Restore America’s Estuaries Announces $4.5 Million in Grants for Clean Water and Healthy Coasts in Southeast New England
(Pawtucket, RI) On Monday, Sept. 17, Restore America’s Estuaries (RAE), and the U.S. Environmental Protection Agency (EPA) announced $4.5 million in new funding for organizations working to restore clean water and healthy coastal ecosystems to Southeast New England.
The funding is provided under the 2018 Southeast New England Program (SNEP) Watershed Grants, a collaboration between RAE and EPA Region 1. The goal of the grant program is to build and support partnerships to tackle the region’s most pressing environmental issues, such as nutrient pollution and coastal habitat loss.
RAE selected 14 grant recipients through a rigorous competitive process. The awardees include municipalities, non-profit organizations, state agencies, universities and regional planning organizations, each of which is leading an innovative, high-impact project of regional importance. The $4.5 million in federal funds will be matched by an additional $1.8 million in state and local dollars – providing altogether more than $6.3 million in funds to protect and restore Southeast New England’s environment.
In Rhode Island, 2018 SNEP Watershed Grants are funding:
- Town of Bristol to restore Silver Creek on Bristol Harbor ($300,000);
- City of Pawtucket to build a “green and complete street” – integrating clean water and transportation improvements – adjacent to the new rail station ($376,000);
- RIDEM to upgrade environmental monitoring equipment in Narragansett Bay ($300,000);
- Save The Bay to restore clean water in Hundred Acre Cove in Upper Narragansett Bay ($132,000); and
- University of Rhode Island for a scientific study of groundwater pollution to Narragansett Bay and the South Shore salt ponds ($475,000);
- R.I. Dept. of Environmental Management (RIDEM) to work with the State of Connecticut on restoring the Pawcatuck River Estuary and Little Narragansett Bay ($450,000);
- New England Interstate Water Pollution Control Commission to develop a new method of assessing coastal water quality, providing an important new tool for state and local clean water restoration efforts ($250,000).
The program is funding an additional $2.2 million in Massachusetts projects, which will be announced at an event at Massachusetts Maritime Academy in Buzzards Bay, MA on September 24th.
“This federal funding will go a long way toward helping us continue the great progress we’ve made in cleaning up our estuaries and preserving our state’s natural beauty,” said Senator Jack Reed.
“Pollution does not respect state lines, and we must work together to confront the environmental challenges we face across Southeast New England. Maintaining healthy watersheds and coastal ecosystems has direct impacts on the economies of our coastal communities and our quality of life. I applaud everyone involved in this process and I pledge to continue working in Washington on behalf of our coastlines and our environment as a whole.”
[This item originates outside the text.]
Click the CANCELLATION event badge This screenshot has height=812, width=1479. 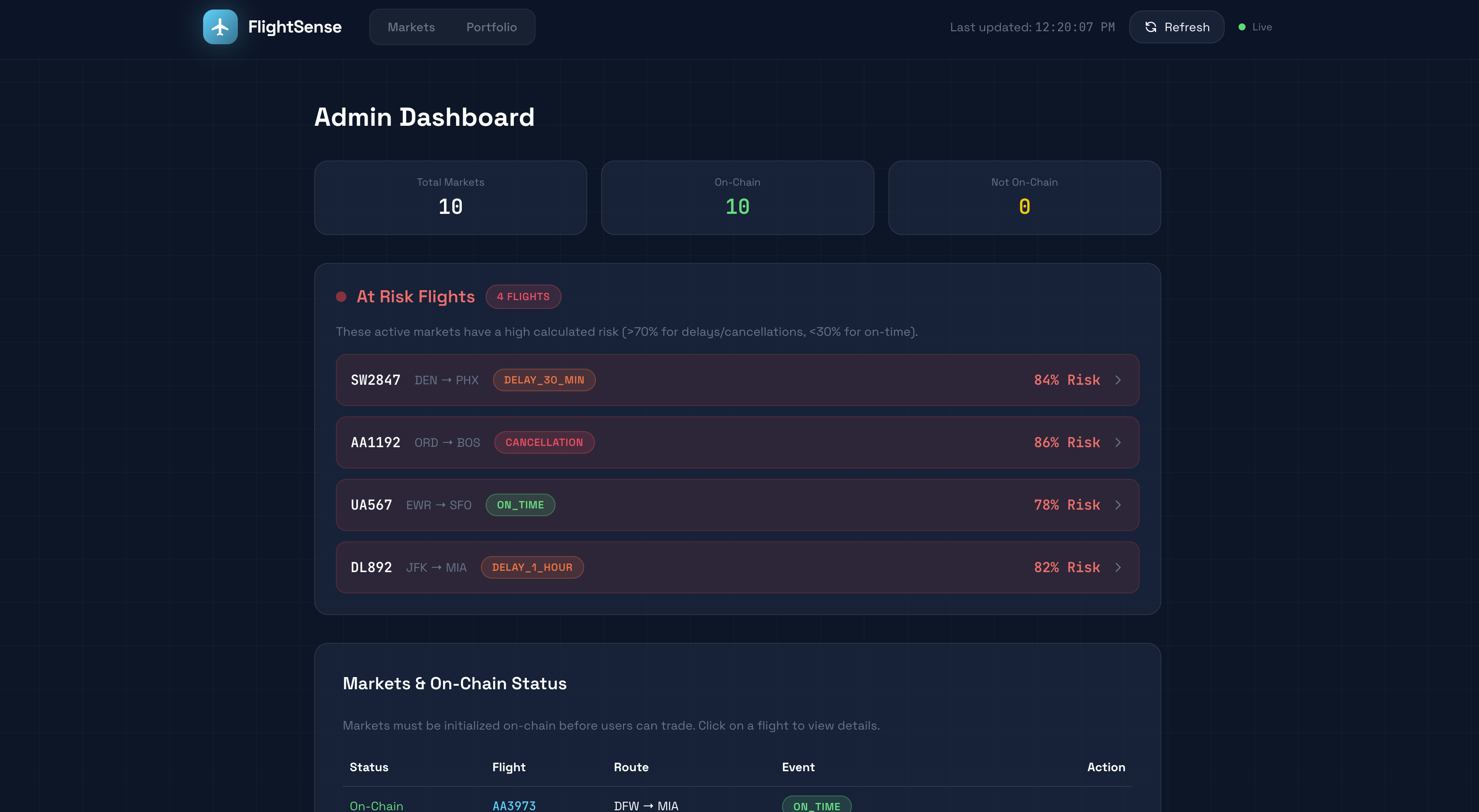544,442
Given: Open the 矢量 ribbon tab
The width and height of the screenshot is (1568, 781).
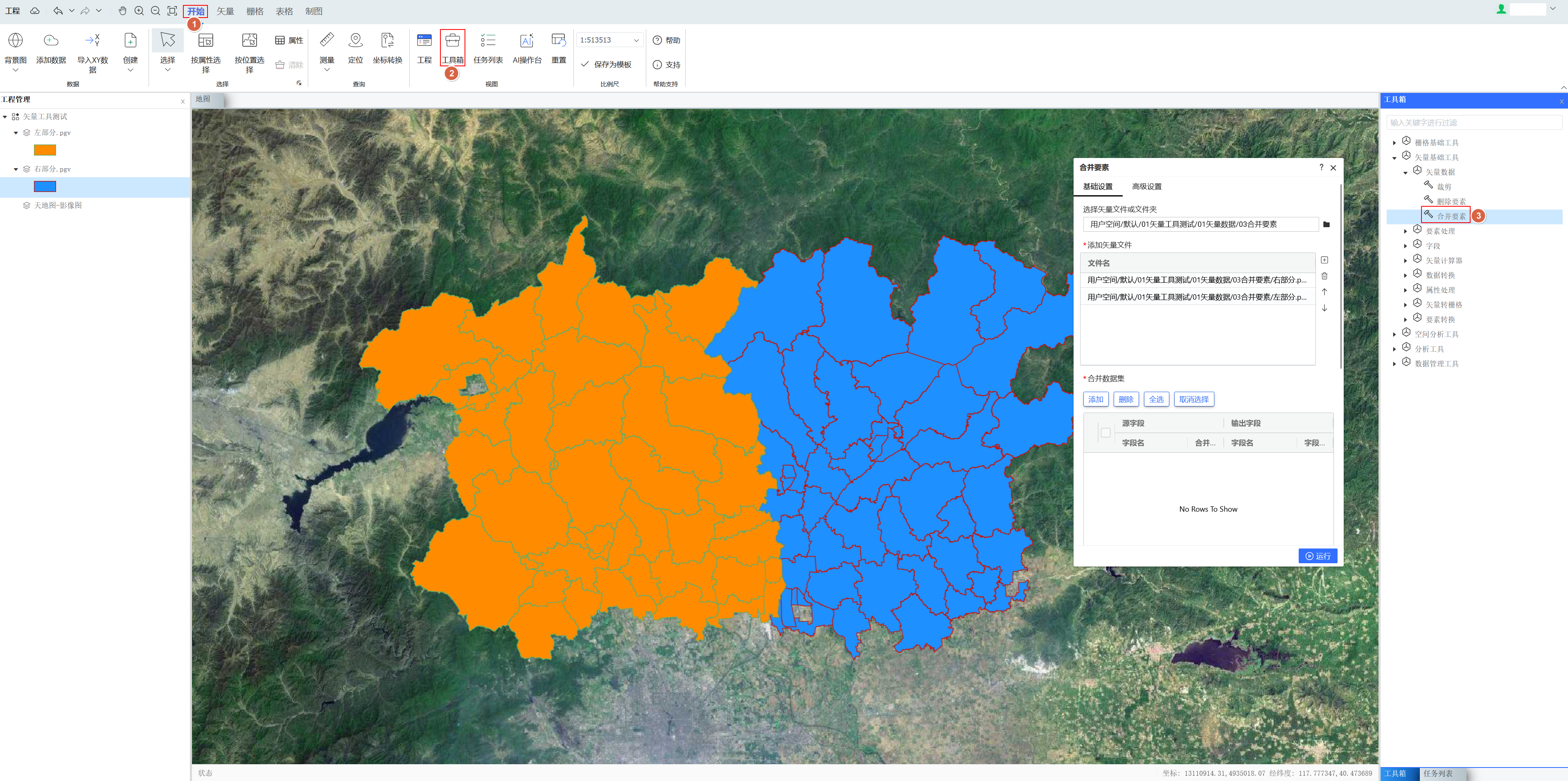Looking at the screenshot, I should tap(225, 11).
“Few things are more valuable to Rhode Island than our beautiful waterways and coastline. Protecting them is one of the smartest investments we can make,” said Senator Sheldon Whitehouse. “Thank you to the Rhode Islanders who secured this funding and will carry out this vital work.”
“The investment of federal money into these types of projects is critical,” said Senator Sheldon Whitehouse. “Clean water and vibrant coastal systems help keep people healthy and play an important economic factor by supporting tourism activities in our state and region.”
“Protecting iconic waters like bays and estuaries in Southern New England is a priority for EPA, and these projects will help further that goal,” said EPA New England Regional Administrator Alexandra Dunn. “The funding announced today will help protect clean water and establish, innovative, watershed, based models that are vital to the ecological resiliency and economic vitality of our coastal communities.”
“The biggest threats to clean water and healthy coastal ecosystems – such as climate change, nutrient pollution, and habitat loss – demand collaborative, innovative, and targeted responses, which the recipients of the Southeast New England Program Watershed Grants are poised to deliver,” said RI Department of Environmental Management Director Janet Coit. “Rhode Island is grateful for these additional resources to tackle the challenges confronting us. We will continue to cooperate closely with Massachusetts and Connecticut to protect the vitality and resiliency of our shared waters and watershed.”
“The City of Pawtucket is Honored to have been selected as a recipient of the SNEP Watershed Grants thanks to the collaboration between Restore America’s Estuaries and the U.S. Environmental Protection Agency,” said Pawtucket Mayor Donald R. Grebien.
“The Green and Complete Streets Project funded by this program will add green infrastructure and complete street design elements in a highly urbanized area that is expected to undergo substantial redevelopment in the next 10 years.”
Restore America’s Estuaries President Jeff Benoit said, “We are excited to see communities and organizations working together to improve water quality and coastal habitat throughout Southeast New England. This is important not only economically, but also for the quality of life in the region.”
By funding locally based partnerships that are working to reduce pollution and restore coastal habitats, the SNEP Watershed Grants program is helping to ensure a sustainable and prosperous future for Southeast New England communities. For more about SNEP Watershed Grants, see www.snepgrants.org.